A recent joint exercise offered the opportunity
to test on-site security response

For decades, an unarmed security force at the U.S. Department of Energy’s Thomas Jefferson National Accelerator Facility has kept the lab campus reasonably secure. But how effective would that force be when challenged with an active shooter or other assailant intent on causing harm? That was the question on everyone’s mind in an on-site training exercise carried out jointly with the Newport News Police Department on Sept. 14.

Focused on the northern edge of the lab campus, the exercise offered three different scenarios. In each scenario, an individual has entered the Support Service Center and is actively threatening staff members inside. 

“The purpose was to exercise unarmed security staff and NNPD first responders using several security threat scenarios,” said Brian Hanlon, Jefferson Lab’s Security Manager. “We wanted to assess interagency communications and test security staff observation, reporting and response protocols to identify any improvements needed in our current procedures.” 

In advance of the start of the exercise, NNPD training representatives met with Hanlon, Shauna Canella and Mike Lewellen, Jefferson Lab’s security contract technical representative staff, to carefully review each scenario and fine-tune the details considering the building layout. Three other staff members in Jefferson Lab’s Facilities Management and Logistics division - Mark Loewus, Todd Kujawa and Joe Proctor - served as actors for the exercise, representing aggressors or victims.

As each scenario began, participating Top Guard security staff were alerted to the scenario and began their response. Also for each scenario, on-duty NNPD officers were summoned to participate by their dispatch. Once they were briefed on the nature of the exercise and given the same basic information that would likely have been provided in a real situation, they, too, began their response.

Observers (wearing safety vests) noted how each scenario was handled by the participating security staff and police officers, and immediately following the conclusion of the scenario, the teams received feedback.

“Being able to train together in a live environment allows us all to be better prepared if an emergency were to ever arise. Our personnel become more familiar with each other and continue to learn from each other,” said Lt. Randolph C. Cupp, NNPD.

Hanlon reiterates that although many lab staff members continue to work from home, there is also a large contingent of staff who report to the lab for work every day.
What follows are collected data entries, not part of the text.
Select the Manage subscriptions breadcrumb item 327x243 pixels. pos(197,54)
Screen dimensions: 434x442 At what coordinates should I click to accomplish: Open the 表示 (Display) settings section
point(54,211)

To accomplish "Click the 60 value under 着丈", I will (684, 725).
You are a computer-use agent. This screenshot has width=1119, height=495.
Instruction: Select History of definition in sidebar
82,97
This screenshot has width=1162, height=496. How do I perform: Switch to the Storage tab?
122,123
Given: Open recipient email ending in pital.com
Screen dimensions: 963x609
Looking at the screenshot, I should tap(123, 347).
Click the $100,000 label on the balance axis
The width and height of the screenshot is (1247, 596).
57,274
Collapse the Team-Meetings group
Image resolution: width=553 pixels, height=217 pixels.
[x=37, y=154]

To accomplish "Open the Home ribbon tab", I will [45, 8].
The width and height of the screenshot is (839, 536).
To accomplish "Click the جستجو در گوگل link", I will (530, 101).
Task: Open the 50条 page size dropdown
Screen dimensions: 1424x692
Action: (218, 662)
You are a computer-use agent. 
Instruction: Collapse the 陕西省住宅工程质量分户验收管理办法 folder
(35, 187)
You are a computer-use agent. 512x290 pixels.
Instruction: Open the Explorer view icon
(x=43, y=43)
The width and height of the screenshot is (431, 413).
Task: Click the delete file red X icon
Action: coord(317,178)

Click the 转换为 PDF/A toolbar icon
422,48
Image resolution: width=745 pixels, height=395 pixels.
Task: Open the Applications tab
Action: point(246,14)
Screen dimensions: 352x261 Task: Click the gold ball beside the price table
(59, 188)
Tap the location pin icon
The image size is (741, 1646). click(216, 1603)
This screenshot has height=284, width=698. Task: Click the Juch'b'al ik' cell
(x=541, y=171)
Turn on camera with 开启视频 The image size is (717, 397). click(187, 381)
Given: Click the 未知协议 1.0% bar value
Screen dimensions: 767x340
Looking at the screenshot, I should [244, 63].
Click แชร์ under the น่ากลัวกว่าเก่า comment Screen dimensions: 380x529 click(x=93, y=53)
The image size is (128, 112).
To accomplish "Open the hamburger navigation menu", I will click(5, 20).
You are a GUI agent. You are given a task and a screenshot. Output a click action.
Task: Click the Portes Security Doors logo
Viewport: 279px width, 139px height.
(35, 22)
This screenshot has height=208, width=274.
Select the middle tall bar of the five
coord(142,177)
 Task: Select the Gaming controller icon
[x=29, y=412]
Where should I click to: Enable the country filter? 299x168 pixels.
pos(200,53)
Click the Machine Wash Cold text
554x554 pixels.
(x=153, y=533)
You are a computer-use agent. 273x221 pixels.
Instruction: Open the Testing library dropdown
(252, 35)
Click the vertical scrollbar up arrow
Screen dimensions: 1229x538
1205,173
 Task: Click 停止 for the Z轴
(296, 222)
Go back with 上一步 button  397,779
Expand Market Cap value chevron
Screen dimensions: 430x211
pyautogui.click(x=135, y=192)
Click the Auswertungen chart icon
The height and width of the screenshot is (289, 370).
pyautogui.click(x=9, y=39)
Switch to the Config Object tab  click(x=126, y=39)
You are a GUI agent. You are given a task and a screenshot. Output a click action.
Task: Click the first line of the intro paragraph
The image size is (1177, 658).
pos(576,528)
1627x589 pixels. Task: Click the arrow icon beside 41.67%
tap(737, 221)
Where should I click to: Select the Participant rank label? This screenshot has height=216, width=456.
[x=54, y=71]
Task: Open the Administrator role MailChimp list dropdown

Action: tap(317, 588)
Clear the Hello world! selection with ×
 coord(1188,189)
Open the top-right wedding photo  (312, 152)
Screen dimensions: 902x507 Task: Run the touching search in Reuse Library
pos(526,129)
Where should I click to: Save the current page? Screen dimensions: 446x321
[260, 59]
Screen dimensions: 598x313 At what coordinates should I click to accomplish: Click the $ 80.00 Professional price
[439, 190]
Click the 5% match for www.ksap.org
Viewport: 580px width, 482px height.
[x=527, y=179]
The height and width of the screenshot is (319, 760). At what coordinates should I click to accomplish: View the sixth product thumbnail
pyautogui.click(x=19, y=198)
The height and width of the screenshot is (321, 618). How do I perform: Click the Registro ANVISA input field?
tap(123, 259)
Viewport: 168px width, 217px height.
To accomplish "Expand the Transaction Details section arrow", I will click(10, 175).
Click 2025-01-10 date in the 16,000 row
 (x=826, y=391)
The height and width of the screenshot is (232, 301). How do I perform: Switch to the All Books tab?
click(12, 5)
Further, exercising interagency communications, security staff response and written protocols ensures the lab security program continuously improves and is prepared to respond in the best way possible should a threatening situation occur.

“We have plans in place for these types of scenarios, and we review them each year. But you don’t know how well those plans will serve in a situation unless you exercise them,” Hanlon said.